- _Your task_: Reproduce all of the data below without alteration; exclude every picture.

━━━━━━

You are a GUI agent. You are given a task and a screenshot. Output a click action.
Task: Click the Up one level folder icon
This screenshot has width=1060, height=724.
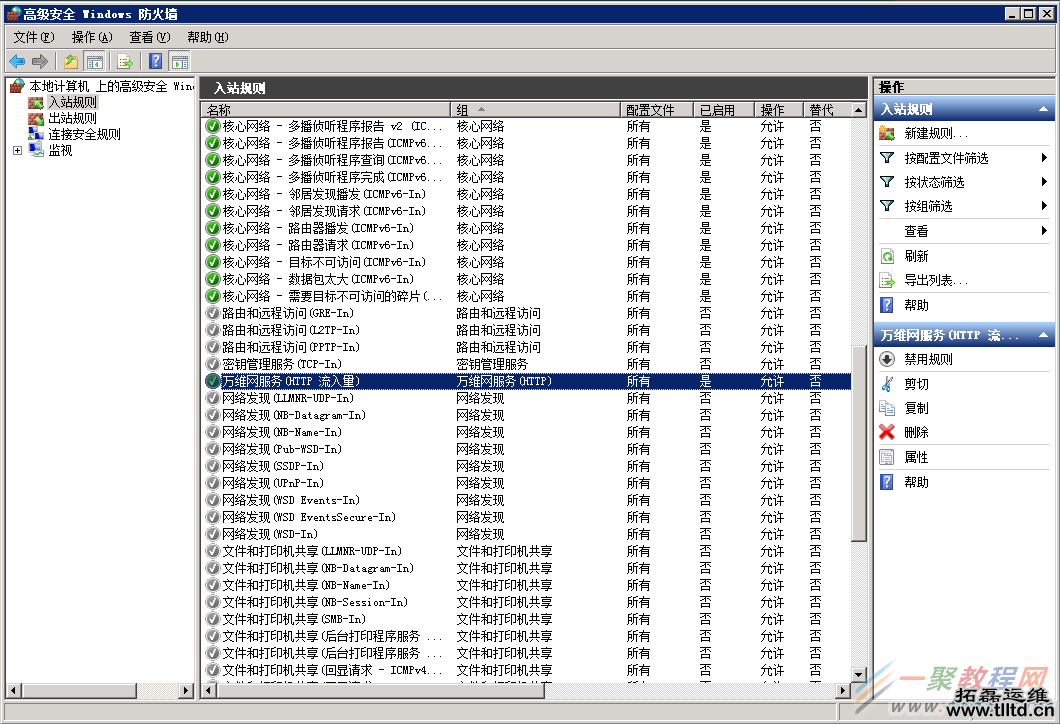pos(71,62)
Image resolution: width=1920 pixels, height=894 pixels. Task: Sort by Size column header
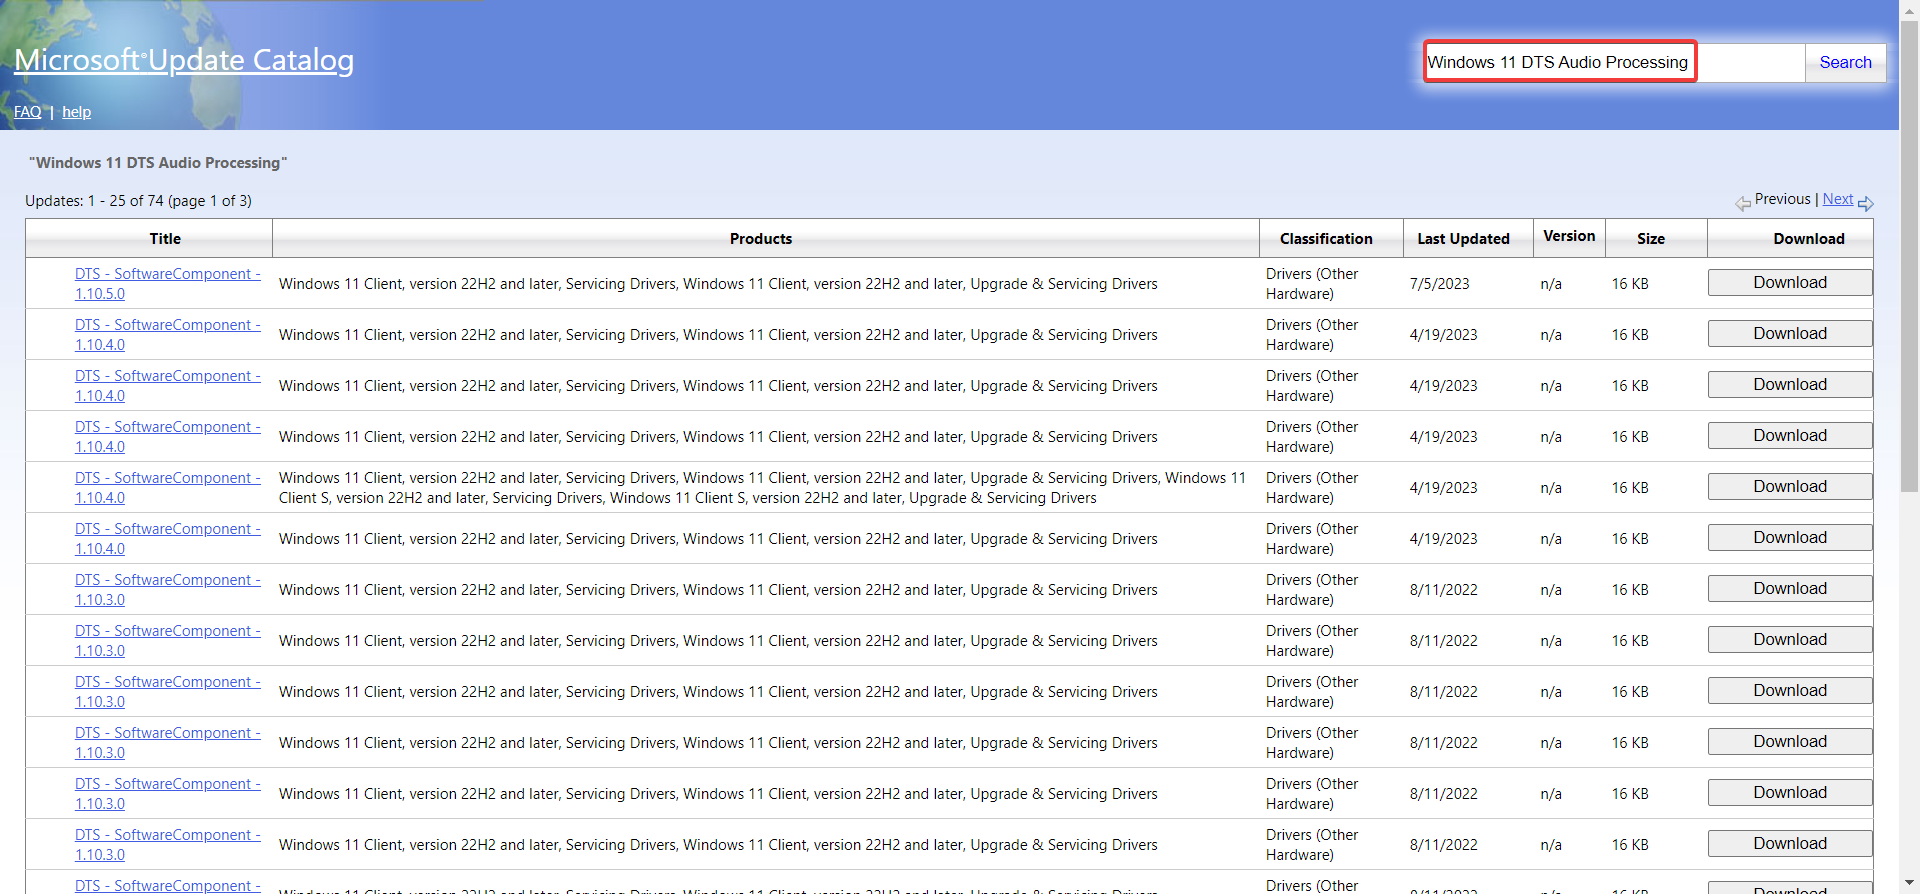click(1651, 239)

━━━━━━

- _Exercise output_:
You are a GUI agent. You are given a task and a screenshot. Output a click action.
Task: Click the Up one level folder icon
This screenshot has width=1060, height=724.
pos(71,62)
Image resolution: width=1920 pixels, height=894 pixels. Task: Sort by Size column header
click(1651, 239)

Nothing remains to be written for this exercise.